### What you will do:
#1 Retype from the article on affective computing the part that opens with the words containing "However, advanced computer" and closes with "disguise the truth.".
#2 Sum up the article on affective computing in two sentences.
#3 In the article on affective computing, in which subjects is Will Buschert a sessional lecturer?

Saskatoon

Can a computer tell if you're lying? U of Sask. researcher says facial recognition software can breach privacy

A professor at the University of Saskatchewan says computer programs are getting better and better at analyzing emotions, which is opening up a huge variety of questions.

Companies can use webcams to gather information on everything from jury selection to selling products

Affective computing software can track a person's emotions through the camera in their cellphone. (The Associated Press/Jenny Kane)

A professor at the University of Saskatchewan says computer programs are getting better and better at analyzing emotions, which is opening up a huge variety of questions.

For the last several years, Will Buschert, a sessional lecturer in philosophy and political sciences at the University of Saskatchewan, has been researching "affective computing." That's where software studies facial expressions and predicts the emotional response lying behind them.

Not surprisingly, with the advent of social media and millions of webcams attached to a range of devices, the field is opening up debate, as well as questions about who is using the information — and for what.

"It's almost a who's who of major corporations across the world," Buschert told CBC Radio's Saskatoon Morning. "They use it for things like marketing research, public relations research — figuring out how to sell us things."

For years, researchers have been studying people's facial expressions in order to understand exactly what it is they are thinking. Through a series of microexpressions, researchers are able to tell, for example, whether a smile is genuine or forced by looking at which muscles in the face are being used.

However, advanced computer programs are now able to track these microexpressions with dizzying accuracy, tracking our responses to everything from advertising to videos.

Now, the technology has advanced to the point where the software only needs a web-connected camera, like the ones attached to smartphones, to be able to accurately predict people's emotions.

"It breaks down a final frontier of privacy," Buschert said. "Affective computing technologies can gauge the emotions that you're trying to conceal, the emotions that you're trying to keep private. Frankly, this has enormous implications."

Buschert is most interested in how the software exposes the barriers people put up when they want to disguise the truth.

"Up until now, there was a pretty firm distinction between the emotions you have and the emotions you express," he said. "That is being eroded by the technology."

Affective computing is also being used for therapy. Some of the software is being used to provide an early warning for depression, and was initially used by researchers to study people with developmental delays who couldn't communicate whether they liked certain forms of programming.

### Record extracts:
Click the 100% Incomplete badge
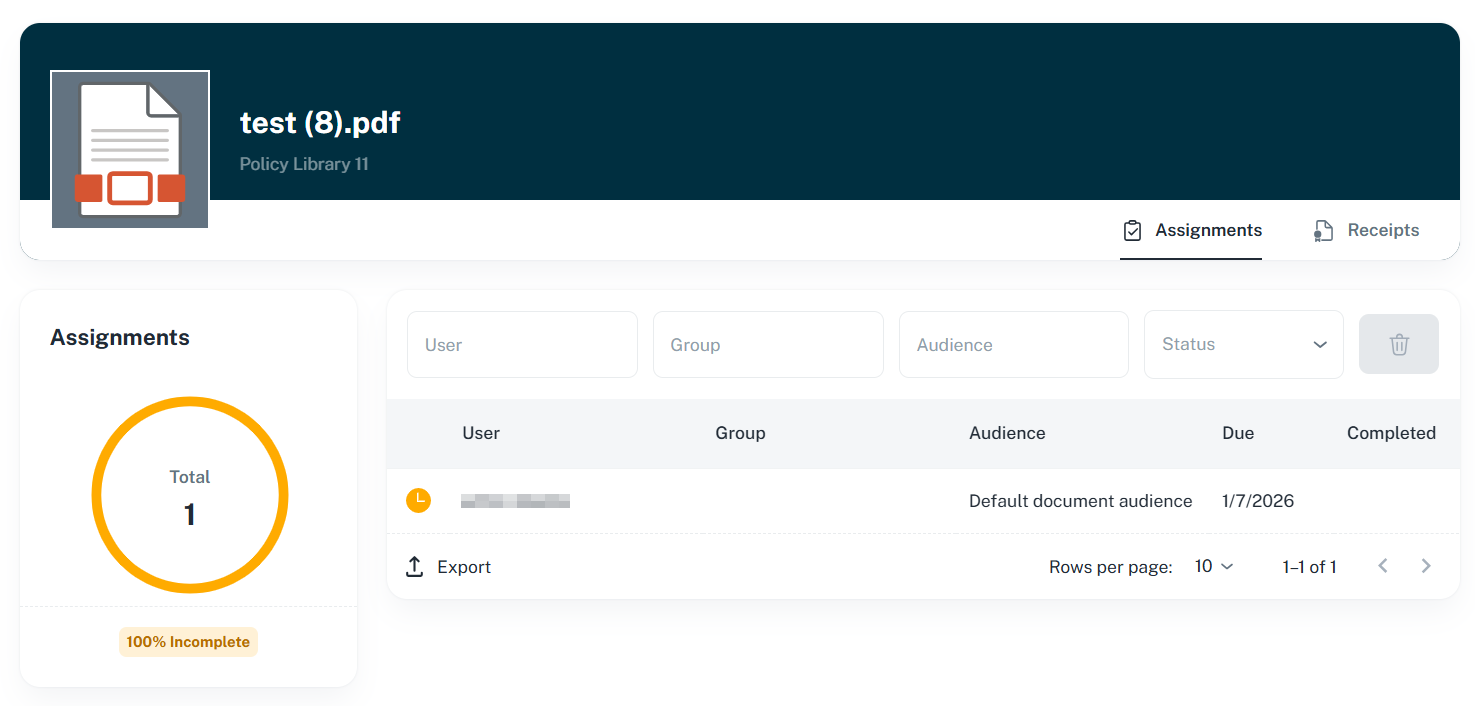This screenshot has height=706, width=1475. tap(188, 642)
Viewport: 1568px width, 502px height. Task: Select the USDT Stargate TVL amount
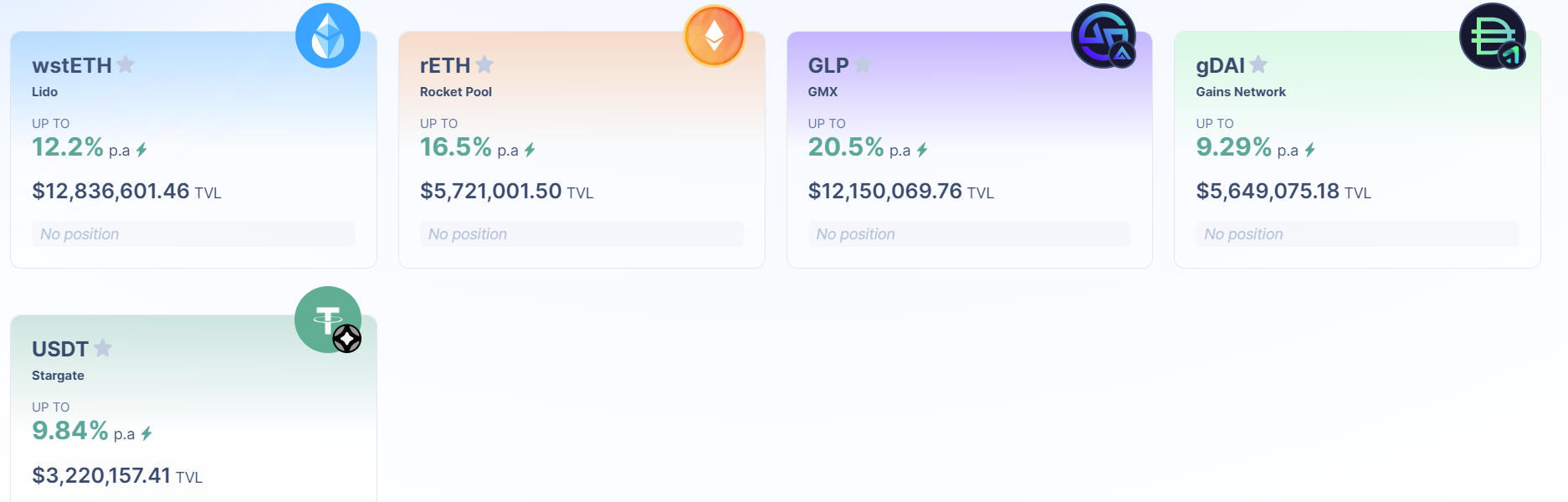[101, 475]
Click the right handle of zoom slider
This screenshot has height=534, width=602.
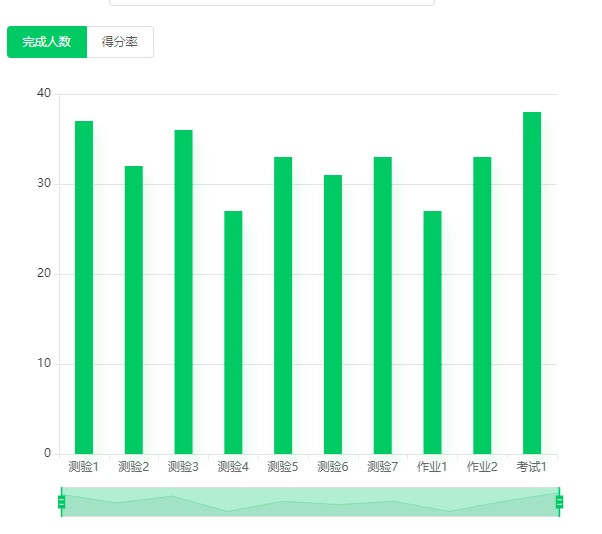[x=559, y=502]
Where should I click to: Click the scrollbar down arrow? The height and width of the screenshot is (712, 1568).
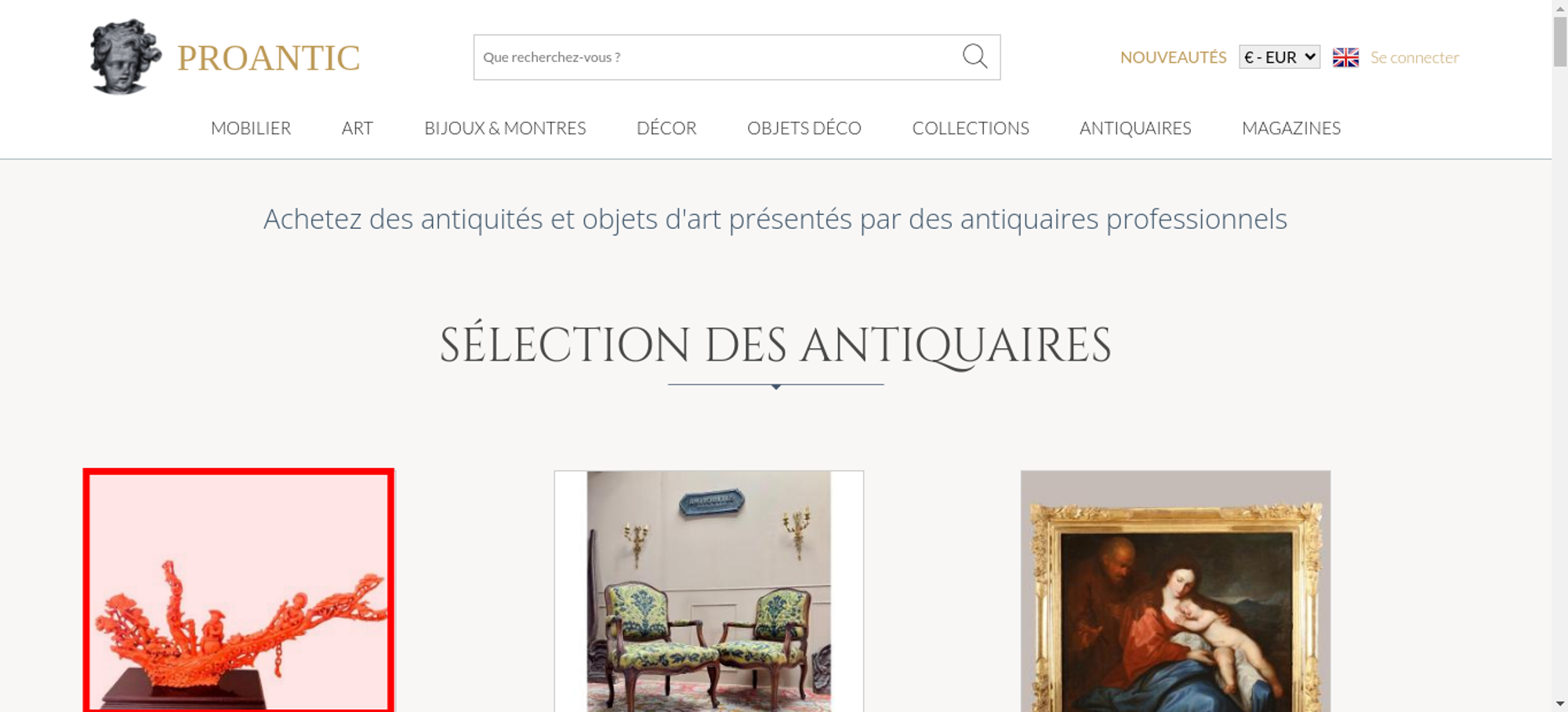(x=1559, y=703)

### Solutions:
#1
However, advanced computer programs are now able to track these microexpressions with dizzying accuracy, tracking our responses to everything from advertising to videos.

Now, the technology has advanced to the point where the software only needs a web-connected camera, like the ones attached to smartphones, to be able to accurately predict people's emotions.

"It breaks down a final frontier of privacy," Buschert said. "Affective computing technologies can gauge the emotions that you're trying to conceal, the emotions that you're trying to keep private. Frankly, this has enormous implications."

Buschert is most interested in how the software exposes the barriers people put up when they want to disguise the truth.

#2 Will Buschert, a sessional lecturer at the University of Saskatchewan, has been researching affective computing, in which software studies facial expressions and predicts the emotions behind them, and which now needs only a web-connected camera to predict people's emotions accurately. He says major corporations use it for marketing and public relations research and that it breaks down a final frontier of privacy, though it is also being used for therapy, such as providing an early warning for depression.

#3 Philosophy and political sciences.